Question

Should I use the change or textInput event to capture user input on a TextInput control? Why?

Was it helpful?

Solution

textInput is dispatched only when the user has input text into the control. change, on the other hand, is dispatched on every change committed by the user. So for example, if the user deletes a part of the text, only the change event is dispatched.

Neither of these is dispatched when the text is modified via code:

flash.events.TextEvent.TEXT_INPUT:

"Dispatched when the user types, deletes, or pastes text into the control."

(ignore the word "delete" there -- I just tried it and this event is not dispatched when text is deleted by the user)

flash.events.Event.CHANGE:

"Dispatched when text in the TextInput control changes through user input. This event does not occur if you use data binding or ActionScript code to change the text."

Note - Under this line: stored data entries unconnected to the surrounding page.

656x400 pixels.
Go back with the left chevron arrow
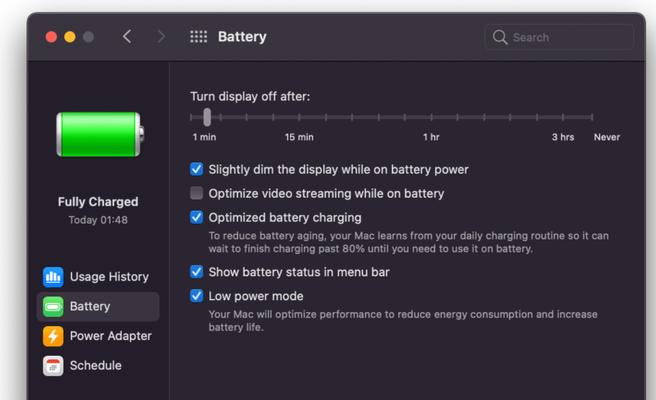tap(127, 37)
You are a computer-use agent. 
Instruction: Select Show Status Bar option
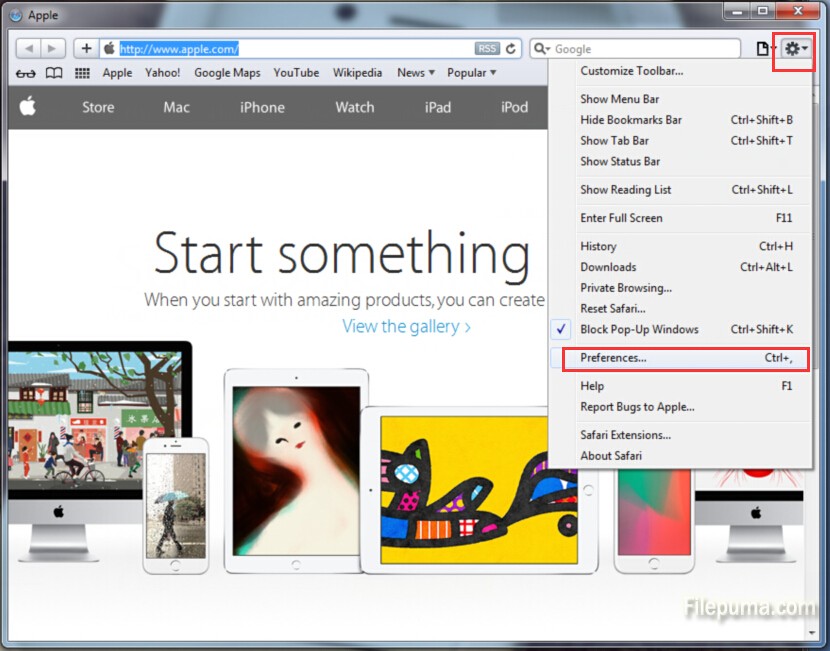click(x=620, y=161)
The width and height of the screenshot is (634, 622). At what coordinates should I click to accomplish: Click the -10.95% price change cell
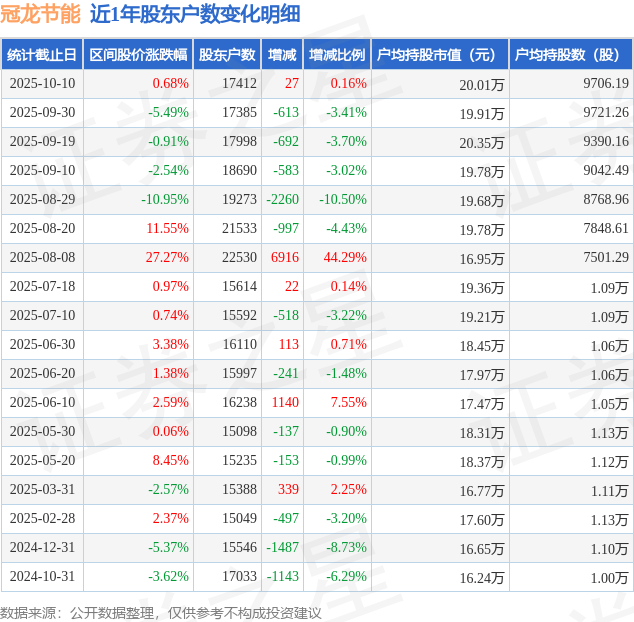(x=164, y=200)
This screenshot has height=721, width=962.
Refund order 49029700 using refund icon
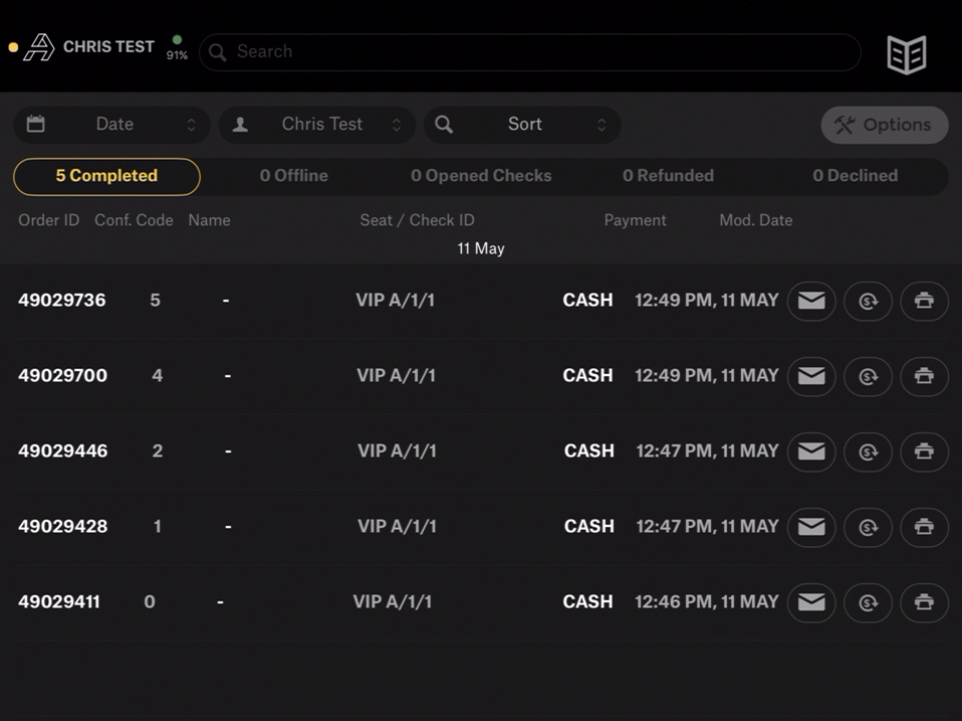pos(867,376)
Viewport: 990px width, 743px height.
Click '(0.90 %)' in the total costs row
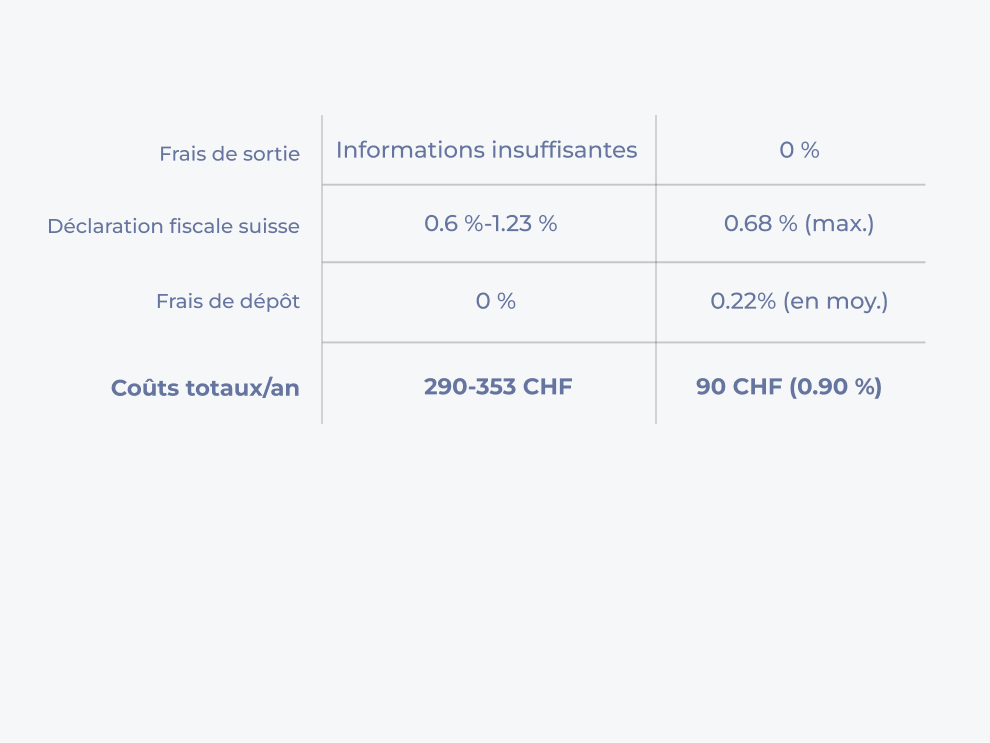836,387
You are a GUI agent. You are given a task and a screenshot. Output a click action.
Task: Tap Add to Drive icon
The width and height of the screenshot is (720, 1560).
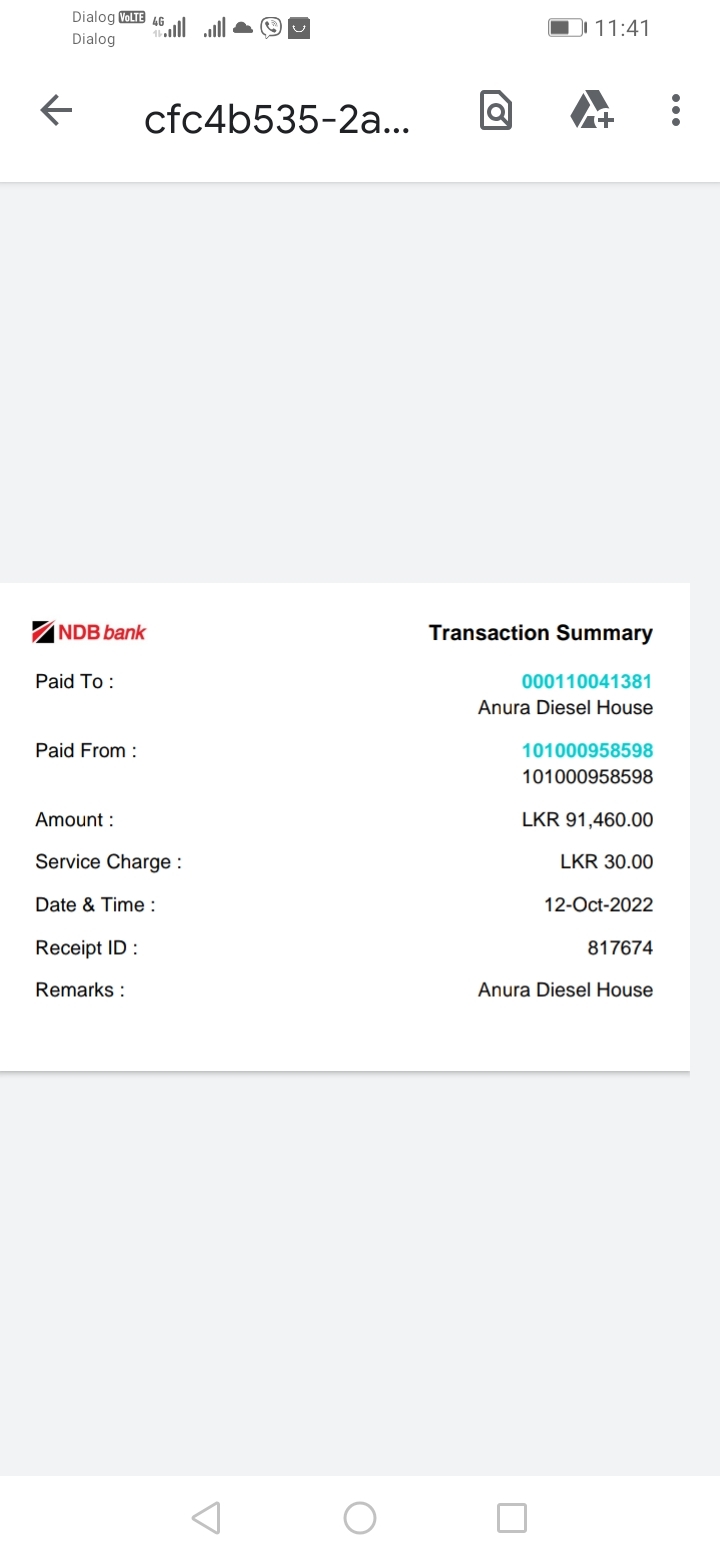pyautogui.click(x=591, y=110)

You can also use the valueCommit event, which is dispatched when the user "commits" the changes (usually by moving the focus away from the text field), but remember that this event is also dispatched when the field value is changed programmatically.

OTHER TIPS

That's a great answer, hasseg. If I had enough rep, I'd up-vote it.

Depending on what you're capturing the user input for, you could subclass the TextInput component and override the internal listeners for the change and textInput events.

I don't know if there are a lot of reasons you'd want to do this, but I did it recently to deal with a bug in OS X that causes pasted linebreaks to be represented as '\r', instead of '\n'.

All you need to do is add the following after your super() call in the constructor of your subclassed object:

this.addEventListener(Event.CHANGE, textFieldChangeListener);   
this.addEventListener(TextEvent.TEXT_INPUT,textFieldInputListener);

And then add the listener methods and the code you want to execute.

Both Event.CHANGE and TextEvent.TEXT_INPUT events trigger on each character typed. If you want an event that will only trigger a single time for a given TextInput field, use FocusEvent.FOCUS_OUT.

Like Event.CHANGE and TextEvent.TEXT_INPUT, this event will only trigger for user input, not for programmatic changes to the value.

CHANGE doesnt tell you what has changed though - TEXT_INPUT and KEY_DOWN do.